Le psychiatre de Harvard Dennis Kinney et son équipe ont reproduit l’étude de L. Heston 40 ans plus tard, et suggéré que les personnes schizotypiques pourraient hériter des modes de pensée et de perception non conventionnels qui sont associés à la schizophrénie, sans développer la maladie elle-même. Dans cette étude, D. Kinney et ses collègues avaient examiné 36 enfants de parents schizophrènes et 36 enfants de parents non schizophrènes ; tous avaient été adoptés. Leurs résultats ont confirmé que les enfants de parents schizophrènes qui présentaient eux-mêmes des signes de personnalité schizotypique obtenaient des scores de créativité supérieurs aux sujets contrôles. L’équipe de D. Kinney a également découvert que certains enfants issus de familles saines présentaient un profil de personnalité schizotypique, et qu’ils obtenaient des scores de créativité plus élevés que les autres.

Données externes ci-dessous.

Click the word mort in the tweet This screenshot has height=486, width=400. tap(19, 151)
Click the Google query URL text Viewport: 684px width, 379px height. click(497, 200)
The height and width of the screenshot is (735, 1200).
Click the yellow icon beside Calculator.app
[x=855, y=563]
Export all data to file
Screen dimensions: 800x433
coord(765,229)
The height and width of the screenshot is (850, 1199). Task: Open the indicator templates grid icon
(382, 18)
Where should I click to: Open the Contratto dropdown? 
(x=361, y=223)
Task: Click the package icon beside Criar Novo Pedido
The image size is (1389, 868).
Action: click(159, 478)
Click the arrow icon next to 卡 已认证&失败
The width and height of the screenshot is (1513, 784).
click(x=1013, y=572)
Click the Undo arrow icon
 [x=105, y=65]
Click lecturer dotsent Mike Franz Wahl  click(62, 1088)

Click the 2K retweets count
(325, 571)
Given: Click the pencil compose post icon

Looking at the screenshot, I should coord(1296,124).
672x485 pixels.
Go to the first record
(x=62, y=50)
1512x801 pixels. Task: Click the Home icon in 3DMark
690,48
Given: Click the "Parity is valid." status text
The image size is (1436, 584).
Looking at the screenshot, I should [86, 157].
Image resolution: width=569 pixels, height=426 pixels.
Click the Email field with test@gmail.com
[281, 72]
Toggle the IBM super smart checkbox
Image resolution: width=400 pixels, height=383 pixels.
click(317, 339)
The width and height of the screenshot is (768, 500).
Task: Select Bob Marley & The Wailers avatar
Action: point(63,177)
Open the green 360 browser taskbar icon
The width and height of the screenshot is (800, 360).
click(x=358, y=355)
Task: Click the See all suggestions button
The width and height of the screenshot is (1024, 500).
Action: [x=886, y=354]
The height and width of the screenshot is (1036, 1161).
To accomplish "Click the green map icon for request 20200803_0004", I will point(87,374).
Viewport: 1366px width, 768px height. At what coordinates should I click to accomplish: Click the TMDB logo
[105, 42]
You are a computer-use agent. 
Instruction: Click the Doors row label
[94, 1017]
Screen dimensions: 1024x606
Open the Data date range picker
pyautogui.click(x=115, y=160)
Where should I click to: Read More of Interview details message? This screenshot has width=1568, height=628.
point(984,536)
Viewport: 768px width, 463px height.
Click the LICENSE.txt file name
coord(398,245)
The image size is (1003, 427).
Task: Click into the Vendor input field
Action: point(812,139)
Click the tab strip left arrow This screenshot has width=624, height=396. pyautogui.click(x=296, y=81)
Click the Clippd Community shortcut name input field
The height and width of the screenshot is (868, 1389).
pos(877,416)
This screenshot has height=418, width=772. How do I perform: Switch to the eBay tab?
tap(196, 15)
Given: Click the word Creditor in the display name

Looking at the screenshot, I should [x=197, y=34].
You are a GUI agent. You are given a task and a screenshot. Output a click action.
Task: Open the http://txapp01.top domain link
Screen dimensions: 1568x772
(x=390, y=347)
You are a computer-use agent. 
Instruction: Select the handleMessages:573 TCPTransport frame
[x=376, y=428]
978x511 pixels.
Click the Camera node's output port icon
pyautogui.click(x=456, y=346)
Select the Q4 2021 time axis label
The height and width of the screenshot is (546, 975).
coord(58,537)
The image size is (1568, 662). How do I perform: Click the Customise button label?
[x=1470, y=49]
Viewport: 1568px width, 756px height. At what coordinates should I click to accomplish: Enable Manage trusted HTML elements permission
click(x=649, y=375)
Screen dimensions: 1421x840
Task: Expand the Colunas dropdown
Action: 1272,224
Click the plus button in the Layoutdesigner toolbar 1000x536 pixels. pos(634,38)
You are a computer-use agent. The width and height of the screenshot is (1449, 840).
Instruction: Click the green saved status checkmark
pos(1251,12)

De même, les psychologues cliniciens anglais David Rawlings et Ann Locarnini ont montré que les individus créatifs obtiennent des scores plus élevés sur des échelles de personnalité schizotypique que des individus moins créatifs. J’ai moi-même observé, avec ma collègue Cynthia A. Meyesburg, de l’Université Harvard, que des personnes ayant une forte production artistique (ce qui peut être mesuré également par des questionnaires d’évaluation) ont une tendance à la pensée magique – davantage que d’autres, elles croient en la communication télépathique, aux rêves prémonitoires et aux souvenirs de vies passées. Elles se targuent d’expériences perceptives inhabituelles, qu’il s’agisse de fréquentes impressions de déjà-vu ou d’entendre des voix chuchoter dans le vent...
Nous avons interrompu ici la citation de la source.